Kastamonu Lahikası | Mektup 64 | 99
(98-99)

Hem bu Tahir’in yüzünden bugünden itibaren Atabey de, İslâmköyü, Sava Köyü, Kuleönü Karyeleri gibi Nurs Karyesine arkadaş olup umum ma’nevî kazancıma hissedar oldu.

Isparta’nın Hâfız Ali’si elhak ikinci bir Hüsrev olduğuna, benim de kanaatım geldi. Cenâb-ı Hak onu ve Mehmed Zühdü gibi çok fedakârları ve Risâle-i Nur’un hakîki sâhiblerini Isparta’ya ihsan eylesin, âmîn.

Mübâreklerin kahramanlarından büyük Abdurrahman’ın, Küçük Ali’nin, Hâfız Mustafa’nın faaliyet ve gayretleri ve Hâfız Mustafa’nın bu def’aki mektubundaki bazı noktaları, beni sürûr yaşıyla ağlattırdı. Yalnız bu kadar var ki; bir zarf içinde gönderilen yirmi beş banknot bulundu, kimin zarfından olduğunu bilemedik.

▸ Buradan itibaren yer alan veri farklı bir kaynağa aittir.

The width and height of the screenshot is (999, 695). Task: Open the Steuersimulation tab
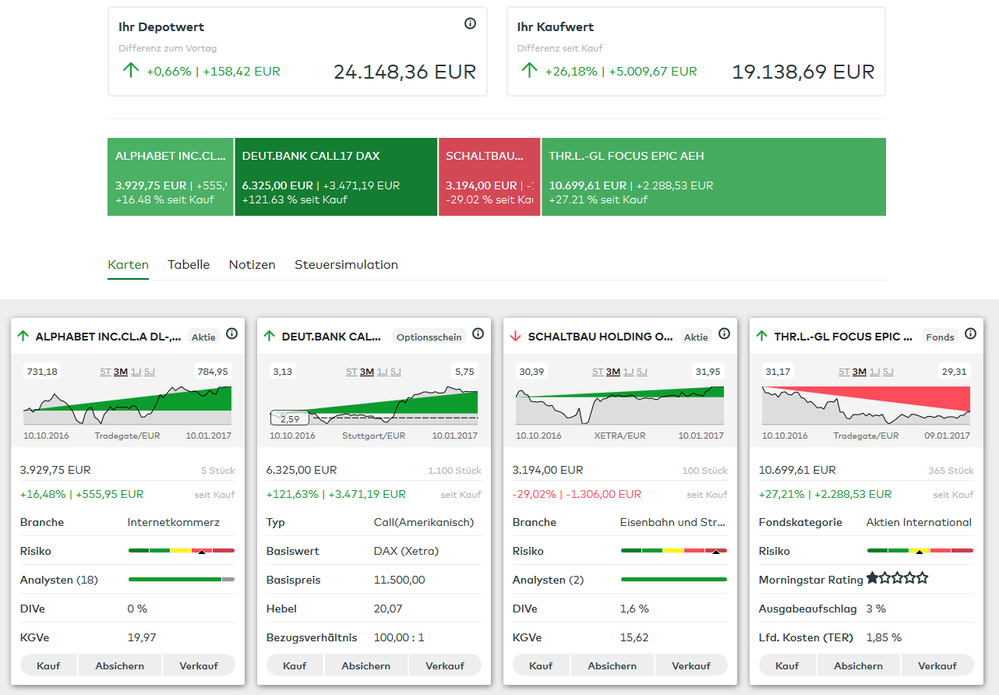tap(346, 265)
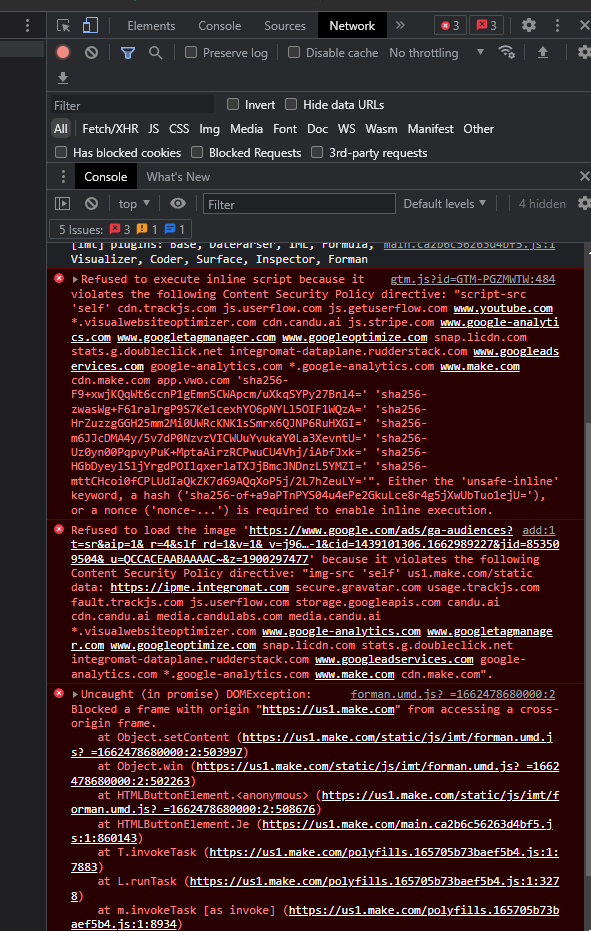Click the import HAR upload icon
This screenshot has width=591, height=931.
(x=543, y=52)
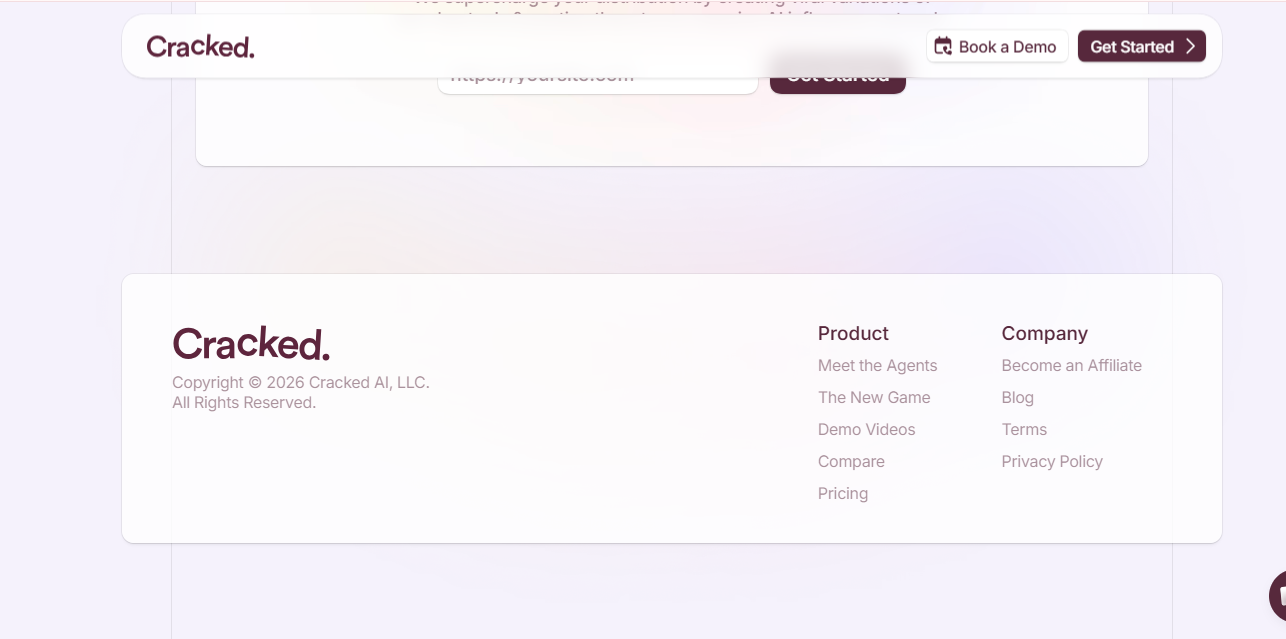Open The New Game footer link
1286x639 pixels.
[x=874, y=397]
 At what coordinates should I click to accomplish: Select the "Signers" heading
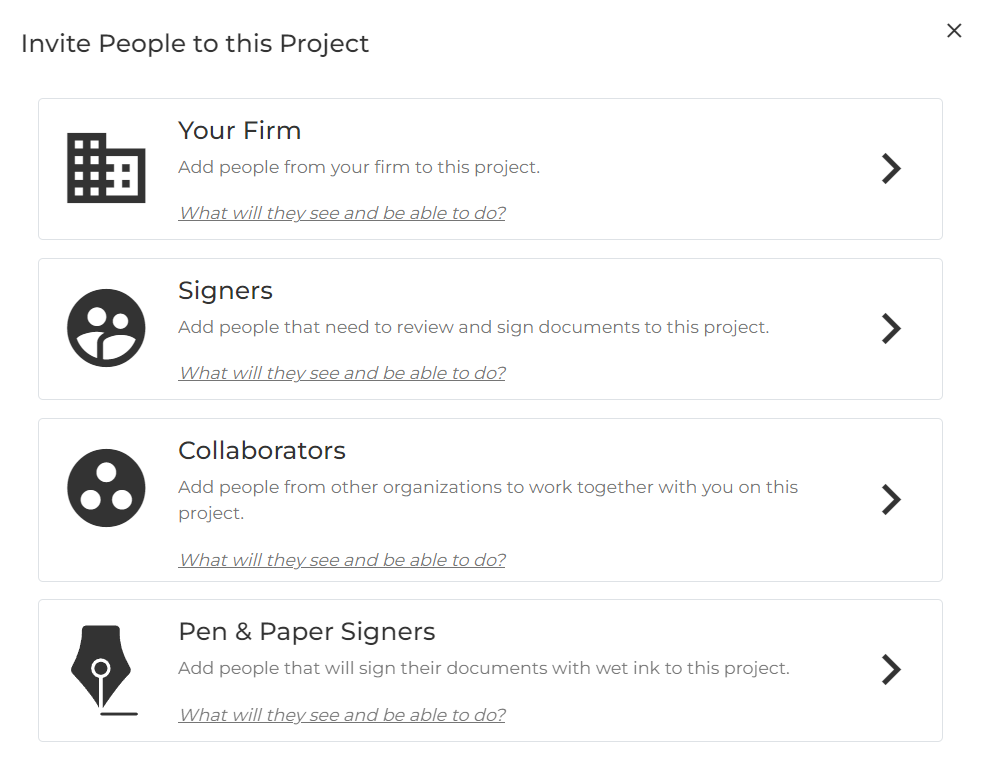[x=225, y=291]
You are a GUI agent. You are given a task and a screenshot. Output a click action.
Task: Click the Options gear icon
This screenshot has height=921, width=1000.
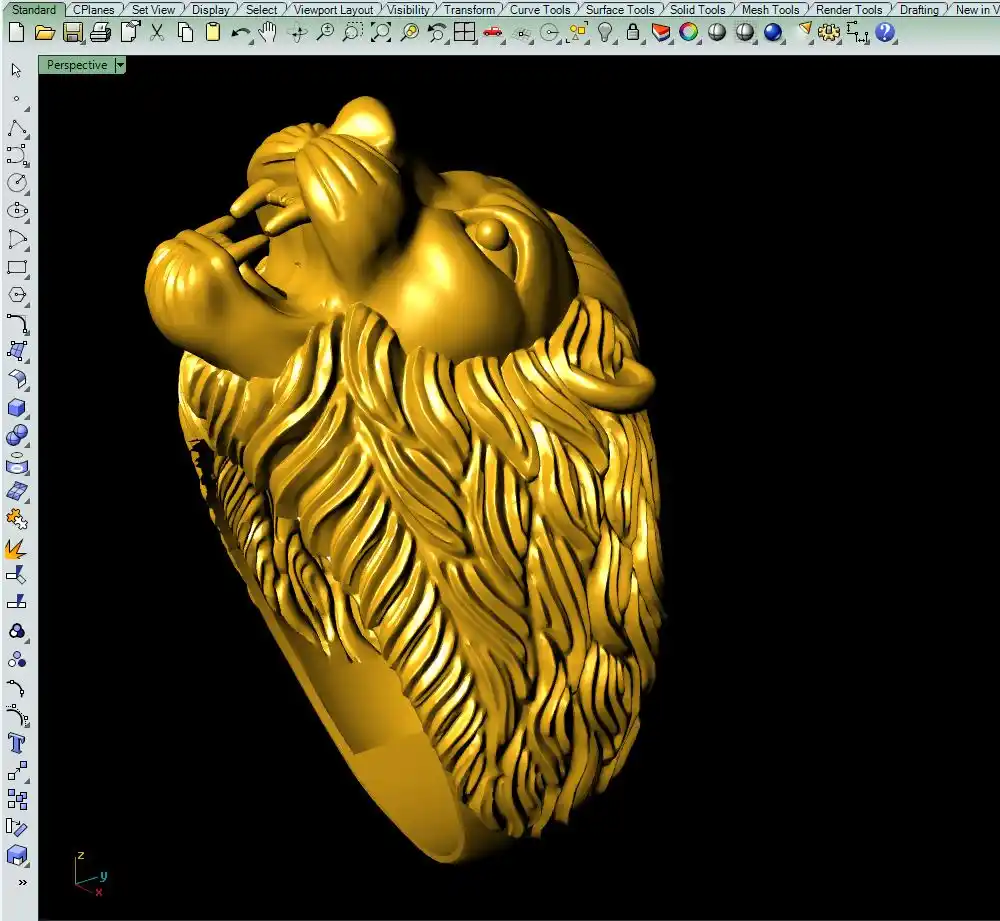click(x=829, y=32)
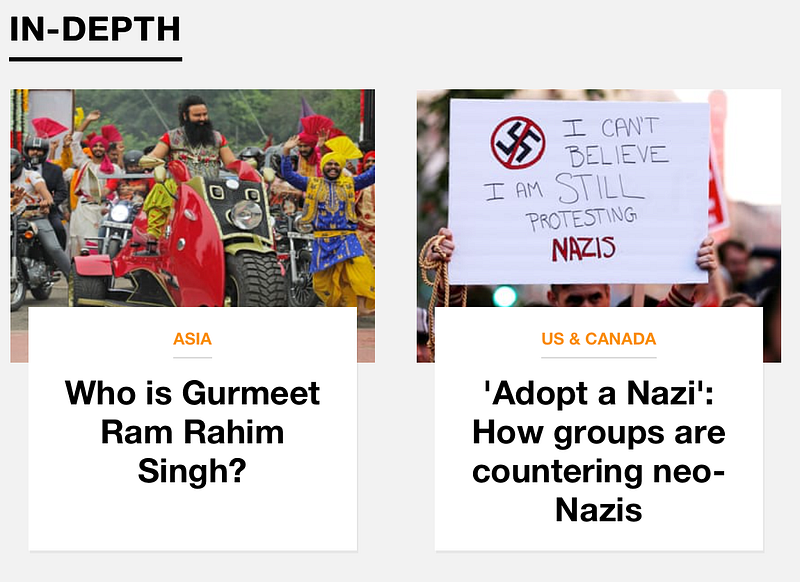800x582 pixels.
Task: Open the ASIA category link
Action: (192, 339)
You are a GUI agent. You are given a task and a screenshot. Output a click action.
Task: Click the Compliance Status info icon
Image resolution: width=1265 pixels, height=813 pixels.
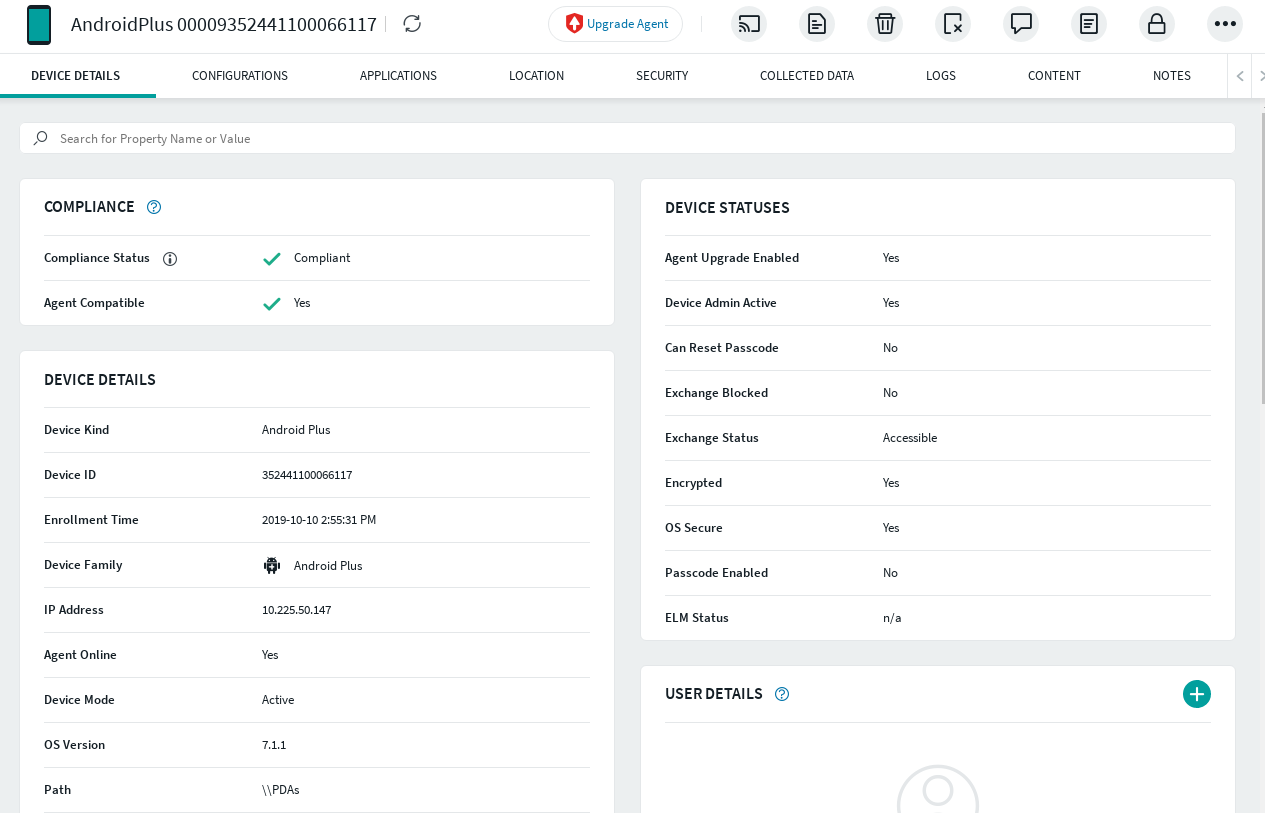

Bilirsiniz ki, bütün ömrümde kimseden hediyeleri kabul edemiyorum. Hattâ Rüşdü’nün bu def’aki hediyesini de reddedip hatırını kırdım, geri çevirdim. Cenâb-ı Hak, beni muhtaç bırakmıyor. İnsanlara da muhtaç etmiyor. Beni merak etmeyiniz.

Fakat Mübârekler Hey’etinde öyle bir şahs-ı ma’nevî hissediyorum ki, kâidemi ona karşı muhafaza edemiyorum. O şahs-ı ma’nevîyi kızdırmamak ve rencide etmemek için, yalnız o paradan borç olarak beş lirayı bu bayram umûr-u hayriyesine sarfetmek için kabul ettim. Yirmisini Sabri vasıtasıyla ve nâmıyla geri gönderip iade ediyorum, gücenmeyiniz. Ve bilhassa

( )

gâyet müstesna kalemiyle dört güzel hediyeleri pek çok kıymetdar göründü. İnşâallah bu havalide çokları şevkle kitâbete sevkedecek. Böyle kuvvetli kalemleri Risâle-i Nur’a ihsan eden Cenâb-ı Hakk’a yüz binler şükür.

Mübârekler Hey’etinden Mehmed’in mektubu beni çok sevindirdi. Şimdi yazdığım vakitte yanımda bulunan memleketin eşrafına okudum. O eşraflar da “Mâşâallah, Bârekâllah” dediler, hayretle alkışladılar. O mektubun ve ötekilerin birer kısmını Lâhika’ya kaydedeceğiz.